My hope is for you to feel confident (and excited!) about your trip to Lost Lake after gathering all the info you need from this write-up.
Be prepared to pick your jaw up from the floor; it’s time to take a look at the Lost Lake Trail!
A Local’s Guide to Hiking the Lost Lake Trail in Seward, Alaska
Overview of the Lost Lake Trail
Distance: Approximately 14.5 miles
Elevation Gain: ~ 2,600 feet
Time to Complete: 6 – 8 hours as a day trip, 1 night as a backpacking trip
Traffic: Fairly heavily trafficked
Popular Activities: Hiking, Backpacking, Mountain Biking, Snowshoeing, Snowmobiling
The ultimate destination, Lost Lake itself, can actually be reached via two different trailheads: Lost Lake Trailhead and Primrose Trailhead.
Lost Lake Trailhead
The more popular of the two trailheads is aptly called the Lost Lake Trailhead (or Bear Creek Trailhead).
From Seward’s small boat harbor, the Lost Lake Trailhead can be found about 5 miles north.
Taking the Seward Highway, drive north until you spot a left turn for Scott Way. After turning, the road will fork, and you want to keep left. The road will become Heather Lee Lane.
Continue on Heather Lee Lane for a short time, and soon you will reach Hayden Lane on the right. Take the turn, and before long you will see the parking lot for the Lost Lake Trailhead.
Luckily, the Lost Lake Trailhead has a fairly large parking lot. Besides on the busiest days during the summer, you shouldn’t have any issues finding a parking spot. The lot is also free! (Just make sure to not overstay your welcome)

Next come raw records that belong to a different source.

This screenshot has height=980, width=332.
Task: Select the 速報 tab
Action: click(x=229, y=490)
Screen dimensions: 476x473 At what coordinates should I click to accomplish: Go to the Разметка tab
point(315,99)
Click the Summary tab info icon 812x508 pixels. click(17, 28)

The second option for reaching Lost Lake is via the Primrose Trail.
Starting from Seward’s small boat harbor, the Primrose Trailhead is located about 17 miles north along the highway.
Taking the Seward Highway, drive north until you see the left turn for Primrose Spur Rd. This turnoff is located right before the bridge crossing over Kenai Lake tributary, so if you find yourself on the bridge, you’ve gone too far.

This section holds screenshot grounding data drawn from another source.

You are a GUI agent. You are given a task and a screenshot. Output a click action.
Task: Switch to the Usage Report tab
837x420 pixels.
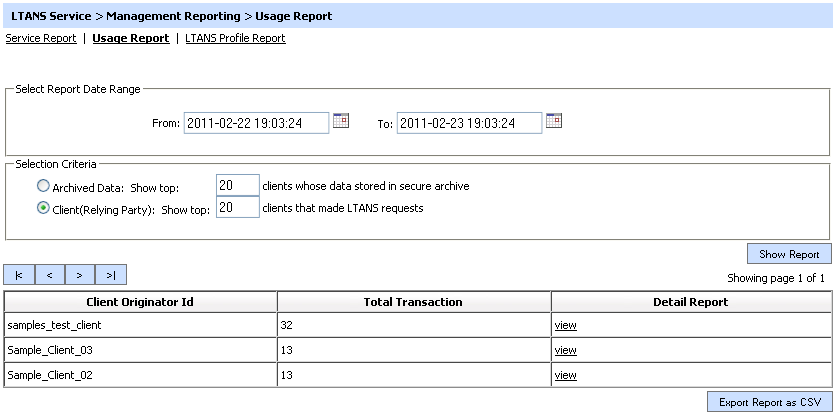[x=130, y=38]
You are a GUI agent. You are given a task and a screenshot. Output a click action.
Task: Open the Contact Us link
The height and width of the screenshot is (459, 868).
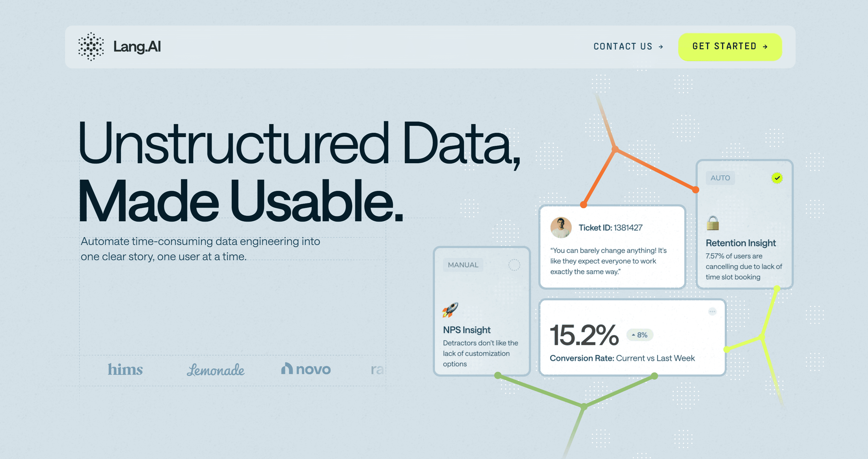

After turning left, the road will take you all the way to the Primrose Campground. Park in the spots located before the entrance to the campground, and then take a short stroll through the campground all the way to the trailhead.
Unless you are camping in the campground, parking is also free on this side of the trail.

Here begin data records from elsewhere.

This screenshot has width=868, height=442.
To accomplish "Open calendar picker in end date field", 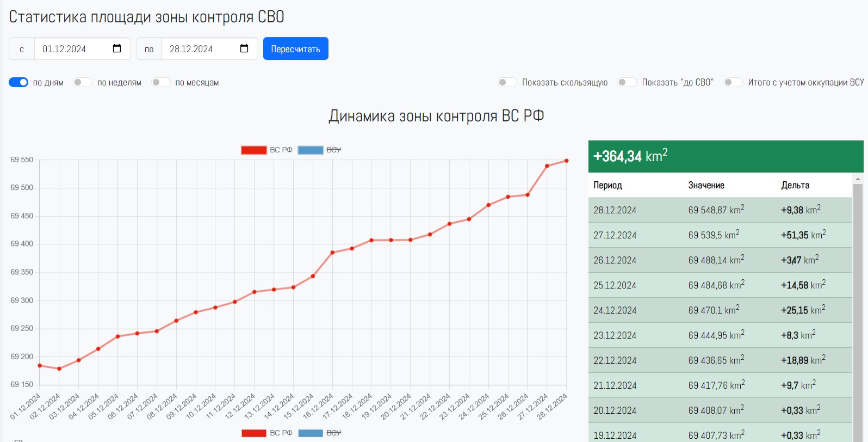I will pos(244,48).
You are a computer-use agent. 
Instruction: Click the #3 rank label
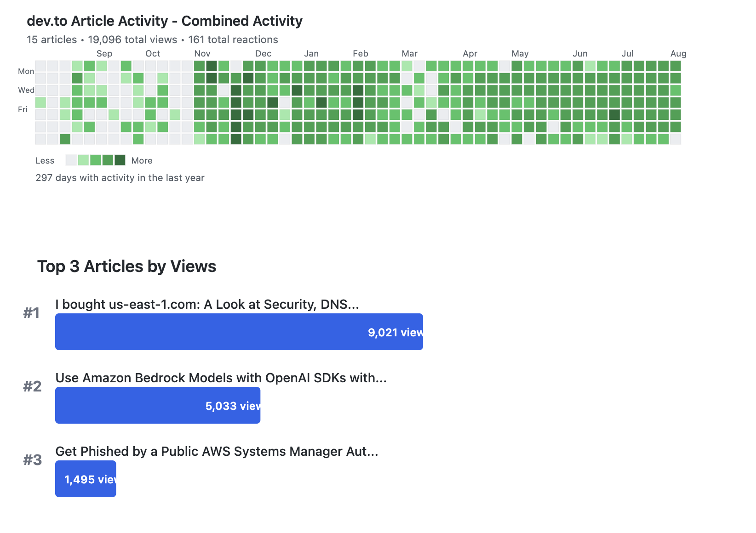tap(32, 460)
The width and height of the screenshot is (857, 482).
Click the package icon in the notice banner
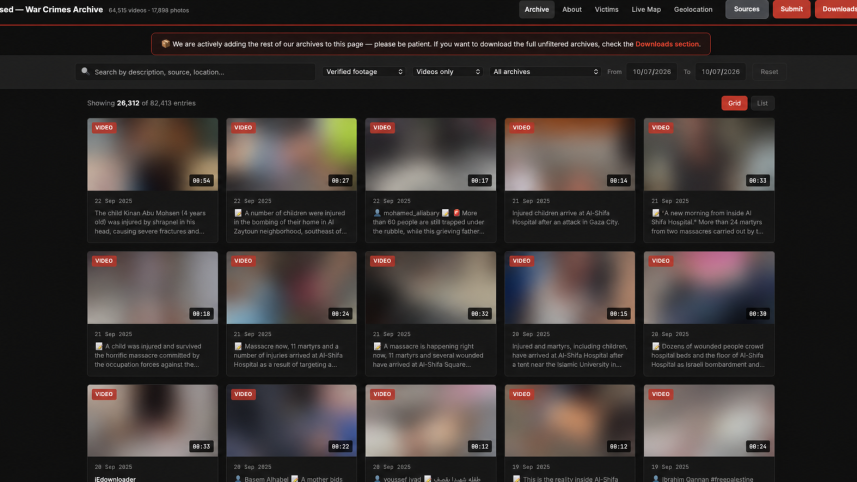[165, 44]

Lost Lake Trail vs. Primrose Trail
When I first arrived in Seward and began researching the hike to Lost Lake, I was a bit confused about the whole Lost Lake Trail versus Primrose Trail thing. I wanted to make sure I made the best choice for my wants and needs.
Is one better than the other? Is it worth experiencing both sides of the trail? Here’s the rundown:
Hiking via the Lost Lake Trail
Summer vs. Winter Trail
As mentioned above, the Lost Lake Trail is the more popular option for most activities. There are two different trail options that sprout from the Lost Lake Trailhead: the Summer and Winter Trails.
The two trails eventually meet up at around the 5-mile point, intersecting about a mile before a view of the lake presents itself. However, if you are trekking in the summertime, taking the Summer Trail is without a doubt the better option.
The Winter Trail is a bit more difficult than its Summer counterpart, with a steeper grade and many more obstacles such as roots and rocks covering the trail. With a blanket of snow concealing most of these obstacles, the Winter route becomes much more viable for the eager adventurer (hence, “Winter Trail”).
Sitka Spruce Forest
Starting from the Lost Lake Trailhead, the trail begins as a couple of switchbacks, leading you through a dense forest of Sitka spruce trees. The grade of the trail through this forest is moderate.
The first two miles of forested trail grant you about 1,000 feet of elevation gain, steadily winding past thickets of the plentiful understory shrub Devil’s Club.
Keep an eye out for berries on this section of the trail as well! If you time it right, blueberries and salmonberries are bountiful and ripe for the pickin’.
After you have (hopefully) satisfied your berry harvesting desires, the trail begins to open up. No longer entirely enveloped by spruce trees, the trail takes you along an exposed mountainside, which allows you to view the spectacular Box Canyon to the west.
At home in the bottom of the canyon is a creek; the steady white noise of the rushing waters can be heard echoing within the 500 feet deep gorge.
The path gradually climbs parallel to the canyon, continuing northward through lush brush and green grasses. The views only get better as the distance is traversed.
Taking a moment to look around reveals nearly 360 degrees of snow-capped mountains and merging ravines. At this elevation Resurrection Bay is visible to the south, stretching as far as the eye can see as it integrates into the Gulf of Alaska.
Around the 3.5 mile mark, the Summer Trail meets the Winter Trail. This is also the point where the trail begins to level out for a little while.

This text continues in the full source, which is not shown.